The Multilingual Lion: TeX learns to Speak Unicode
Jonathan Kew - SIL International

Intended Audience: Content Developers, Software Engineers, Graphic Designers, Managers, Systems Analysts, Technical Writers

Session Level: Intermediate

Professor Donald Knuth's TeX is a typesetting system with a wide user community, and a range of supporting packages and enhancements available for many types of publishing work. However, it dates back to the 1980s and is tightly wedded to 8-bit character data and custom-encoded fonts, making it difficult to configure TeX for many complex-script languages.
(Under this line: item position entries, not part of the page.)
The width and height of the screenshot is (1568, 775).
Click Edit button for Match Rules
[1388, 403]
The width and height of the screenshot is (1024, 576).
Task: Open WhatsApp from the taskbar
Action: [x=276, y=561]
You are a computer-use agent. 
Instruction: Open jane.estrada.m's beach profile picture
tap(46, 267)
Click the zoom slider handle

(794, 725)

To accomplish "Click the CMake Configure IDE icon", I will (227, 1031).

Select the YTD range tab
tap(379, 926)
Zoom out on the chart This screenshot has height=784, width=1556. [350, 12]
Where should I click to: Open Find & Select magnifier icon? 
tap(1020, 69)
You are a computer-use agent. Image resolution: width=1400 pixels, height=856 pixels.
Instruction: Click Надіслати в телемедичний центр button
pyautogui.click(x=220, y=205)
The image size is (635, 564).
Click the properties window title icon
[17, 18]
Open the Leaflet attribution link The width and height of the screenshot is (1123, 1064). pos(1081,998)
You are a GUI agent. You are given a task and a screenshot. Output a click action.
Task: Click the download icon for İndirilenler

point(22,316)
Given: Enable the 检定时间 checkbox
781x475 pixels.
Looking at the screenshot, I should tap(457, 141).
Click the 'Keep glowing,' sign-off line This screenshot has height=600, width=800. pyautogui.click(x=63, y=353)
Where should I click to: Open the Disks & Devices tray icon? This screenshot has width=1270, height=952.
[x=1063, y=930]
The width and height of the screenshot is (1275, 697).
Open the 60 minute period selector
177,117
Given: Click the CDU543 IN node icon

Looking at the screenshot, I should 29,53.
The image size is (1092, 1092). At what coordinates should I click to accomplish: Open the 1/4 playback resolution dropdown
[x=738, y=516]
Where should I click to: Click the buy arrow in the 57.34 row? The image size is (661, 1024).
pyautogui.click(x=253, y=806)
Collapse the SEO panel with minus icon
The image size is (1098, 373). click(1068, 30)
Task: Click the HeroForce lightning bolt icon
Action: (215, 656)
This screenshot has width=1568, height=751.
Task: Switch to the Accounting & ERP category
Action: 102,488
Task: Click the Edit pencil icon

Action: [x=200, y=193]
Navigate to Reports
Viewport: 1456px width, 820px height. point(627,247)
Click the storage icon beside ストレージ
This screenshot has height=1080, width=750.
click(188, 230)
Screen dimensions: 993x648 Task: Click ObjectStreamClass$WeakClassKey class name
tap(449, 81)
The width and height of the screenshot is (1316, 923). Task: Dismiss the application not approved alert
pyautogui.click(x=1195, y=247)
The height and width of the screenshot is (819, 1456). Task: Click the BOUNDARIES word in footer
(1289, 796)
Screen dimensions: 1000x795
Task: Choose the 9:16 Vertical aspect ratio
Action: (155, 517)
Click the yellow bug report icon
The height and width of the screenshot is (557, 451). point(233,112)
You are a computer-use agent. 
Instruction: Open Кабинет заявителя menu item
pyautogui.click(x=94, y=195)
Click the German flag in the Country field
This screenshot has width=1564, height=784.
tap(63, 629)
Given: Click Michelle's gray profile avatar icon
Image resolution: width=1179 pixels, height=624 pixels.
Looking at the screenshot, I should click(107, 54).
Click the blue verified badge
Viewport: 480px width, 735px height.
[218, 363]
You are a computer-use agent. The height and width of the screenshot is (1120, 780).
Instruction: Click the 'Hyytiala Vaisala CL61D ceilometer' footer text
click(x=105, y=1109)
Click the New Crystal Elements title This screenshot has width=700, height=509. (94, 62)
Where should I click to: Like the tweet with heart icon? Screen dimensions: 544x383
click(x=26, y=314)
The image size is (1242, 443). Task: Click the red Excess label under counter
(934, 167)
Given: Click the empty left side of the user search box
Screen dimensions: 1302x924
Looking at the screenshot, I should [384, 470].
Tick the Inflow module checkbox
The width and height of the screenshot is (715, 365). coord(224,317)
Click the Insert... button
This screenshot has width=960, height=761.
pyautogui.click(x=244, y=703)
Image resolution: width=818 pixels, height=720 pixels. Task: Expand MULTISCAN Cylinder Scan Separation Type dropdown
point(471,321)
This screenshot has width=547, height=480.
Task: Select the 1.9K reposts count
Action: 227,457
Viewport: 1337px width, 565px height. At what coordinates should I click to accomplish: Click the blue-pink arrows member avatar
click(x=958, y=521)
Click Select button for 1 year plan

This paper will focus on XeTeX, a system that extends TeX with direct support for modern OpenType and AAT fonts and the Unicode character set. This makes it possible to typeset almost any script and language with the same power and flexibility as TeX has traditionally offered in the 8-bit, simple-script world of European languages. XeTeX (currently available on Mac OS X, but possibly on other platforms in the future) integrates the TeX formatting engine with technologies from both the host operating system (Apple Type Services, Text Encoding Converter) and auxiliary libraries (ICU, TECkit). Thus, it illustrates how such components can be leveraged to provide the benefits of Unicode within an existing software system.

This paper should be of interest to those involved in multilingual and multiscript publishing, as well as developers seeking to enhance legacy systems to take advantage of the benefits of Unicode. The merger of legacy and Unicode-based technologies means that the benefits of many years of development in the TeX world become available for document production in a much wider range of languages.

Some background familiarity with TeX may be helpful, but the paper's focus will be on the integration of Unicode technologies, not on technical details of TeX itself. A general awareness of encodings, complex scripts, and font technologies will be assumed.